## Work required
Can you rewrite the rows from the line holding "Viewport: 1179px width, 2487px" through the end of the rows, both included, swapping "Home" for "Settings" and leaving everything else unchanged?

## Listing
· · ·
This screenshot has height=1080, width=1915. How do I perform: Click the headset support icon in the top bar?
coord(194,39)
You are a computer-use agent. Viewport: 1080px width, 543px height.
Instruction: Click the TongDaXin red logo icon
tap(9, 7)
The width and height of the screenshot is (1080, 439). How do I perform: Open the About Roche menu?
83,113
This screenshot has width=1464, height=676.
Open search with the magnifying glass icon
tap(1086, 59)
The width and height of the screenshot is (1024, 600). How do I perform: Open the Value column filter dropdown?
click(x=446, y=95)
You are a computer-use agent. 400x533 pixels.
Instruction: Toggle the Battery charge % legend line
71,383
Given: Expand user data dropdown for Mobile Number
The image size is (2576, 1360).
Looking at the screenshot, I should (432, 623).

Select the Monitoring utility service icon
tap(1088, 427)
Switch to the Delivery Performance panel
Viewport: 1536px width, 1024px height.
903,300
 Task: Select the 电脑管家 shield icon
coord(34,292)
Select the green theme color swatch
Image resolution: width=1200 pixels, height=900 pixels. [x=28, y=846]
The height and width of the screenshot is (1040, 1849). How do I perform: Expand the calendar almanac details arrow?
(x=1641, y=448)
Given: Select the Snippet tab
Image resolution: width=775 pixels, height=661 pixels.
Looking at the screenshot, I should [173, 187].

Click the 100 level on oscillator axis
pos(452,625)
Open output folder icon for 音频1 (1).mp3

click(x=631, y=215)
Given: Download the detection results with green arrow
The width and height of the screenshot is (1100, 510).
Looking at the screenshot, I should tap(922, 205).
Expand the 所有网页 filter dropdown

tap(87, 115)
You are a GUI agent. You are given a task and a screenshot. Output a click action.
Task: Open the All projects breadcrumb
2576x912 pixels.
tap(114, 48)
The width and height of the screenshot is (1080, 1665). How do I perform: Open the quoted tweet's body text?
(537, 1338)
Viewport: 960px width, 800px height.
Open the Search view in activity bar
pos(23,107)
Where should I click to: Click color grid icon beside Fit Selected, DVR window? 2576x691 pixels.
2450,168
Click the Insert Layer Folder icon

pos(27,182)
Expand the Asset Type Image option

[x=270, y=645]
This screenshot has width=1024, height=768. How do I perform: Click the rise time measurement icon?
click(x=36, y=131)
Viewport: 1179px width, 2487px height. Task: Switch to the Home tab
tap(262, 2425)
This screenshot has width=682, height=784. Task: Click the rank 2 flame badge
· · ·
## Written answer
Viewport: 1179px width, 2487px height. Task: Switch to the Settings tab
tap(262, 2425)
This screenshot has width=682, height=784. Task: Click the rank 2 flame badge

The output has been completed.